Telomeres and Aging

The connection between stress, telomeres and aging, as well as how to prevent accelerated telomere shortening for a healthier long life is well documented. 

Research into chromosomes and the end caps that protect them shows that physical and mental stress contribute to accelerated aging.  It also suggests that certain supplements, exercising smart, and reducing stress can protect and even lengthen telomeres to turn back the hands of time. 

What are Telomeres?

Telomeres are the protective 'caps' made of junk DNA located on each end of the chromosomes. They allow cells to replicate, or divide, without damaging the DNA inside them.

Normally, a cell copies itself about 50 times before the end caps get too short to hold the DNA together. At this point, the cell can no longer divide. It dies and is replaced with a new on.  Skin cells and stem cells are two types of cells that divide this way. Your body replaces about 30 billion cells every day.

Heart and nerve cells do not divide. Younger cells, immune cells, and reproductive cells (sperm and eggs) produce an enzyme called telemerase that keeps the caps long. This allows these cells to copy themselves indefinitely.

telomeres and aging

Scientists believe there is a connection between telomeres and aging.  Although there are other more factors related to aging, it appears that the length of your telomeres correlates to your biological age.

Shorter end caps indicate cellular aging. Longer end caps are a sign of youthfulness. Your brain, organs and systems function better.

Even though telomere shortening is expected as cells divide, things can sometimes go wrong. If the caps are too short as the cell divides, the ends of the chromosomes can fray or stick to each other. This scrambles the genetic information and puts you at risk for osteoporosis, obesity, insulin resistance, infectious disease, cancers and higher risk of dying from a heart attack.  

Stress and Telomere Shortening

Studies show clear evidence of the relationship between stress, telomeres and aging. Stress, in its many forms, speeds up telomere shortening.

Physical stress in the forms of free radicals, inflammation, toxins and even lack of sleep negatively affect telomerase production.

Mental stress also has a huge impact on the your cells.  The stress hormone cortisol causes white blood cells to age faster. It suppresses their protective telemorase production so their end caps shorten and you become more susceptible to illness and premature aging. 

Cell biologist, Dr. Elizabeth Blackburn has proven that psychological stress accelerates aging. A study of mothers caring for chronically ill children showed that the longer care was given, the lower the mother's telomerase and the shorter her telomeres had become.

Another study of healthy premenopausal women showed that women experiencing chronic stress had shorter end caps than the low-stress group. This shortening happened at the rate of ten years faster. 

A 2011 study (CG Parks et al) showed that telomeres of full time working women were significantly shorter than their non-working counterparts. 

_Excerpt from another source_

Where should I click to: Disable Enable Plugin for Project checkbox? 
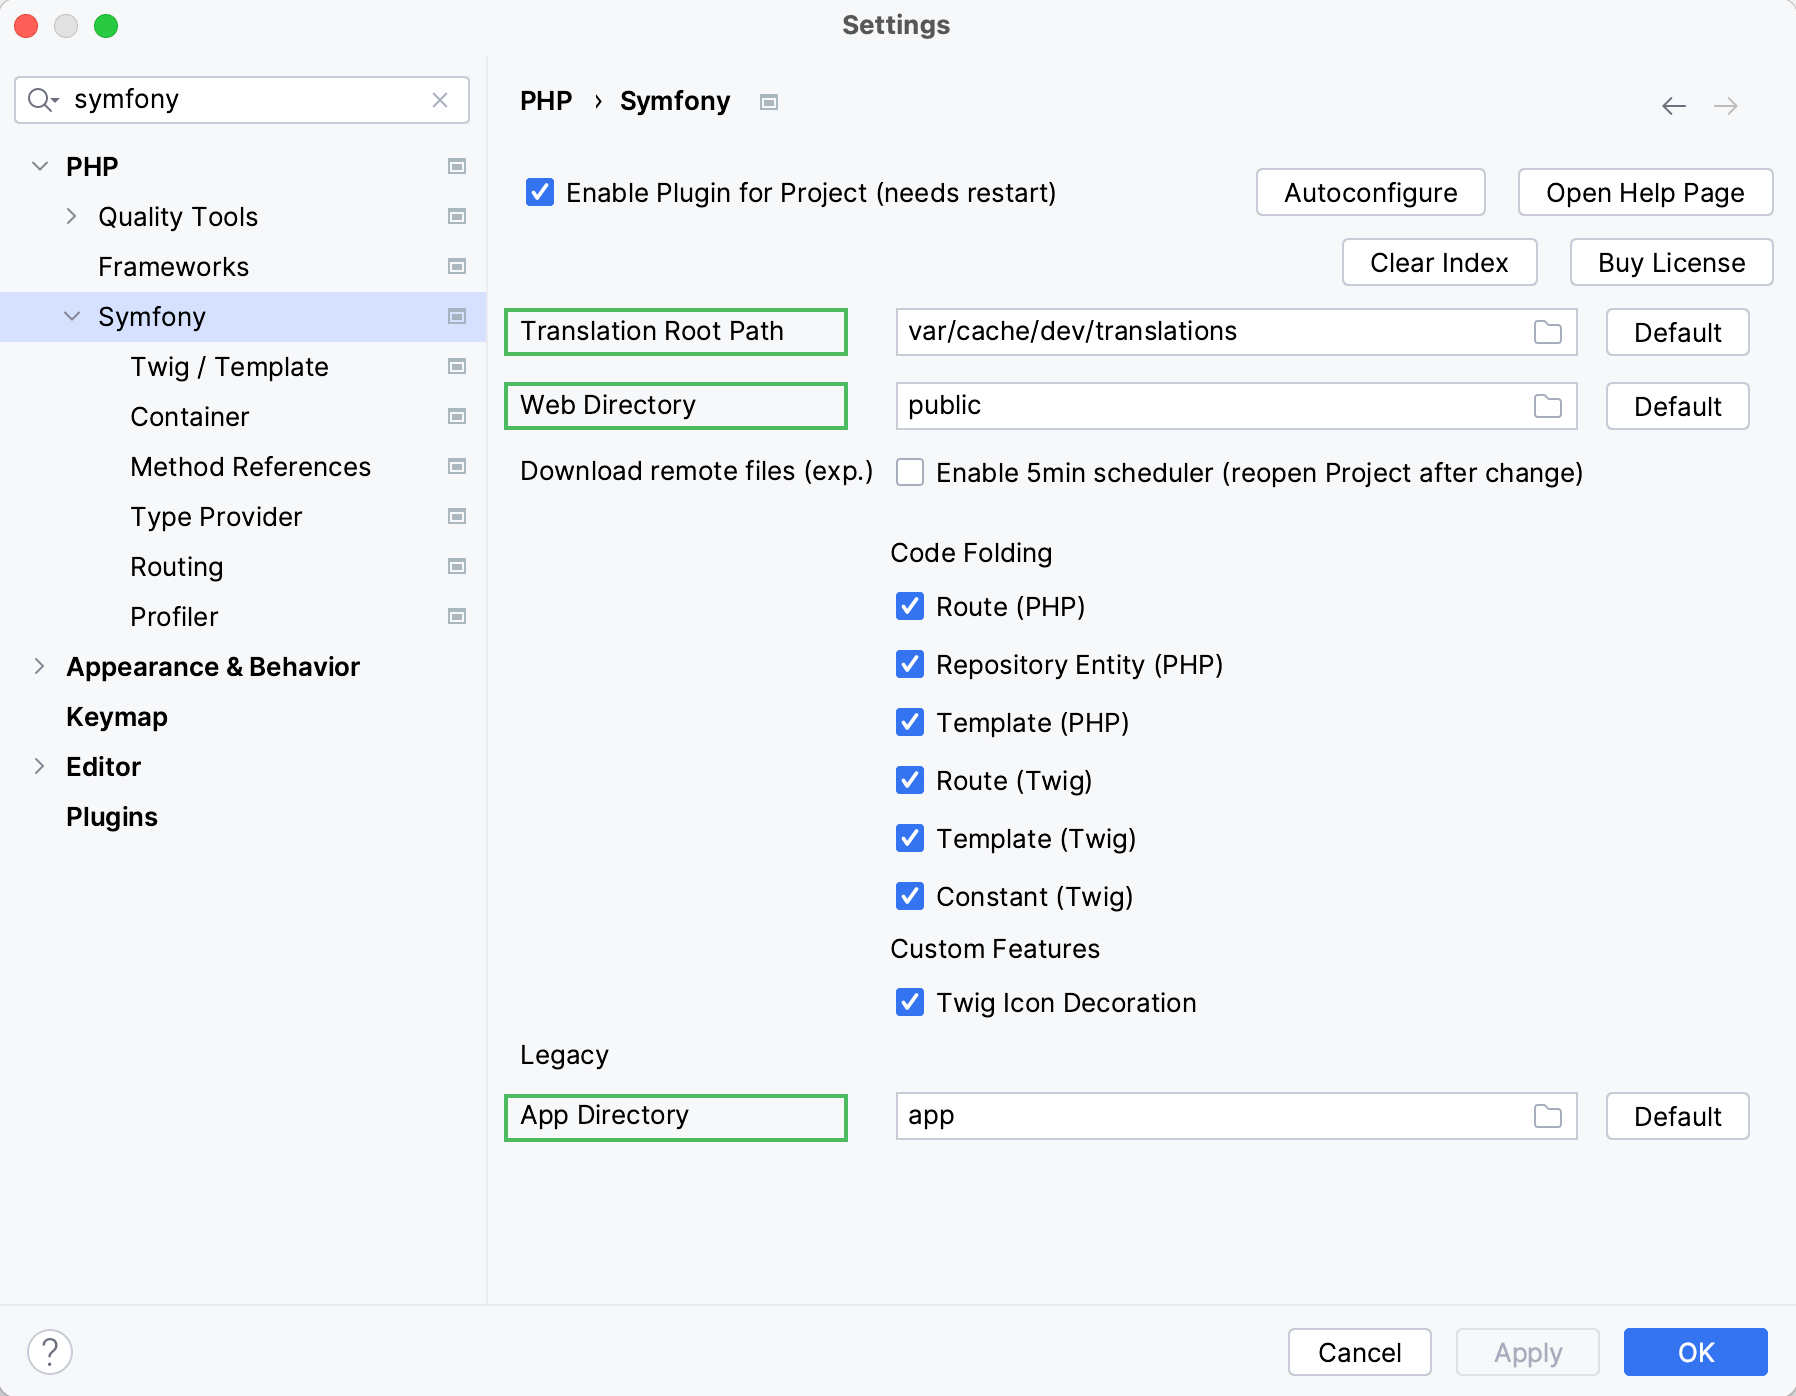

This interesting video by Drs. Oz and Roizen explain why and how this happens. They also show you an easy way to help yourself calm your body's reaction to stress.

Although aging is inevitable, you can exert a positive influence on your telomeres and aging process by reducing all kinds of stress

There is still much to learn about how to activate telomerase and turn back the clock. Early research shows evidence that an expensive supplement called TA-65, made from astragalus root activates telomerase, causing end caps to lengthen. It also looks promising that omega 3 fish oil, supporting your body's detoxification processes, relaxing and clearing your mind, and interval exercises all have a positive effect on telomeres and aging.